Public transport in Victoria does not fully recover its costs from users. The majority of costs for public transport services are funded through public subsidies. From an efficiency perspective there are three main reasons for subsiding public transport fares:

  • Roads are not priced — in the absence of a subsidy on public transport there would be too much road use and congestion created from this road use. Public transport subsidies can therefore reduce the negative externalities from road use by increasing public transport demand through lower fares.

  • Public transport has high fixed costs — this means the cost of servicing additional passengers (the marginal cost) can be below the average cost per passenger. An efficient price signal would therefore require a public transport subsidy.

  • Lower public transport fares lead to more demand which in turn leads to more services, lower waiting times and further increases in demand.

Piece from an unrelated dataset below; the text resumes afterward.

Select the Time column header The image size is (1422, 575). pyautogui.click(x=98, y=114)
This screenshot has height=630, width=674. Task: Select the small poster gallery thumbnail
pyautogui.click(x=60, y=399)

Against the arguments for subsidies, public funding is not infinite. Raising money through taxes to pay for subsidies has costs of its own. Also, if the frequency of public transport does not fully respond to an increase in demand, subsidies may result in increased crowding.

For this study, the CIE developed a model to evaluate the costs and benefits of changes to the level and structure of the public subsidy. This was used to consider how the reasons for public subsidies compare in a quantitative sense, and what level and structure of fares these arguments would support. This analysis was undertaken with Jacobs, who under took the transport modelling and provided advice on the marginal financial cost of public transport.